Selimiye, Karia uygarlığı döneminde Hydas adıyla anılmıştır. Hydas antik kenti denizden yaklaşık 270 metre yükseklikte kurulmuş, en tepede Akropolis’in yer aldığı; Aşağı Kale ve Yukarı Kale diye iki kısımdan oluşan bir yerleşimdi.
Kentteki sur duvarlarından bugünlere kalan kısımlar, zamanında deniz ticaretinin yoğun yaşandığı yerleşimin savunmasının nasıl yapıldığını gösteriyor bizlere. İlginç mezar kalıntıları, sarnıçları, zemin kalıntıları, kutsal alanı ve sur kalıntıları ile bu dağlık alandaki Hydas’ı gezmek zor ama keyifli olacaktır.
Selimiye’de sabah… Deniz sessiz, rüzgar uykuda, dağlar sanki bir sır fısıldayacak gibi. Burada her şey, acele etmeyenlere ait.
Hydas zamanla Losta olmuştur ve Selimiye "Losta" adıyla nefes almaya devam etmiştir. Gün batımının kızıllığı ayrı bir gizem katar ve Kızılköy diye de anılır yıllar içerisinde Selimiye. Selimiye Koyu’na Kamışlı Koy denildiğini de belirtmeden geçmeyelim.
Selimiye’de hayat, begonvillerin arasından denize bakmak gibidir. Ne aceleye gelir, ne gürültüye… Sadece güzelliği usulca yaşatır.
Selimiye Hakkında Genel Bilgi
Selimiye doğal bir liman aslında. Eski bir balıkçı kasabası burası, geçimini balıkçılık ve süngercilikle sağlamış insanlar. Hani şu bildiğiniz deniz süngeri; denizlerin akciğerleri diyebileceğimiz süngerler bu bölge ve bir çok kıyı kasabasının geçim kaynağı olmuştur yıllarca.
Selimiye Limanı’nda sabah… Tekneler usulca salınır, rüzgar henüz uyanmamıştır.

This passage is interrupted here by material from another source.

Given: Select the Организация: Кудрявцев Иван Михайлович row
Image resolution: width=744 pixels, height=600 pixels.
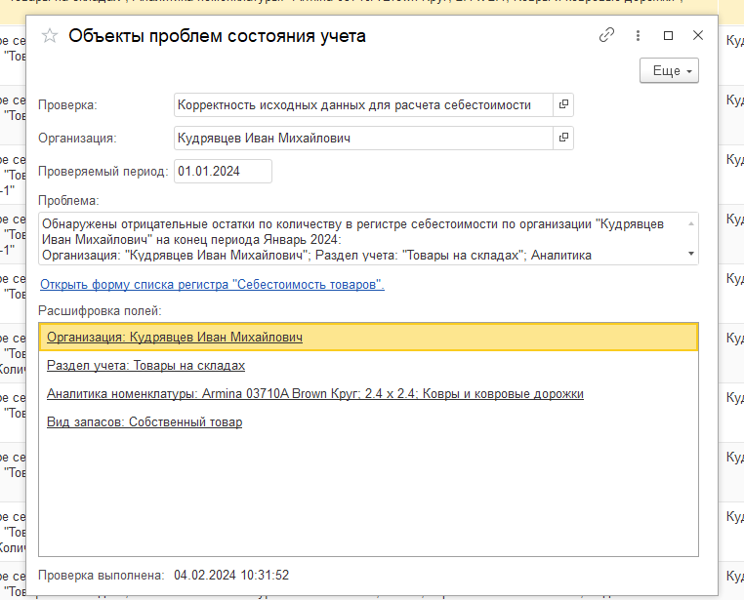Looking at the screenshot, I should click(175, 338).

Hayat burada, motor sesiyle değil, dalga sesiyle başlar.
Tarım ve hayvancılıktan pek söz edilemez, zira dağlık ve kayalık bu bölgede hayvancılık yok denecek kadar azdır. Zamanla Marmaris turizme açıldıkça Selimiye keşfedilir, gelip gören bir diğerine tavsiye eder. Ondan ona derken Selimiye git gide ünlenir. Huzur ve sessizlik arayanların kaçışı olur Losta Koyu.
Ayağının altındaki taşlar serin, deniz ise sakince davetkar… Selimiye’de kıyıya oturup sadece bakmak bile bir hatıraya dönüşür.
Üzüm üretiminin yoğun bir şekilde gerçekleştiği dönemlerde ise şarap üretimi de beraberinde gelir. Üretilen şaraplar ve yine üzümden üretilen pekmez, deniz yoluyla Avrupa ve bazı ülkelere taşınır. Ticaret hayatı hep canlıdır Losta’da.
Zeytin dalında nazar boncuğu, iskelenin ucunda huzur… Selimiye’de bazı manzaralar sadece gözle değil, kalple görülür.
Zeytin ve zeytinyağı üretimi de kasabanın en büyük geçim kaynaklarından biridir yıllarca. Küplerle taşınan zeytinyağları, korsanların cirit attığı dönemlerde de vazgeçilmez bir kaynak olmuştur. Zeytin vazgeçilmezidir yöre insanının her daim.
Selimiye’nin ortasında bir taş adacık durur; ne tam geçmişte, ne bugünde. Rüzgarın ve zamanın unutmaktan vazgeçtiği bir anı gibi, sessizce bekler.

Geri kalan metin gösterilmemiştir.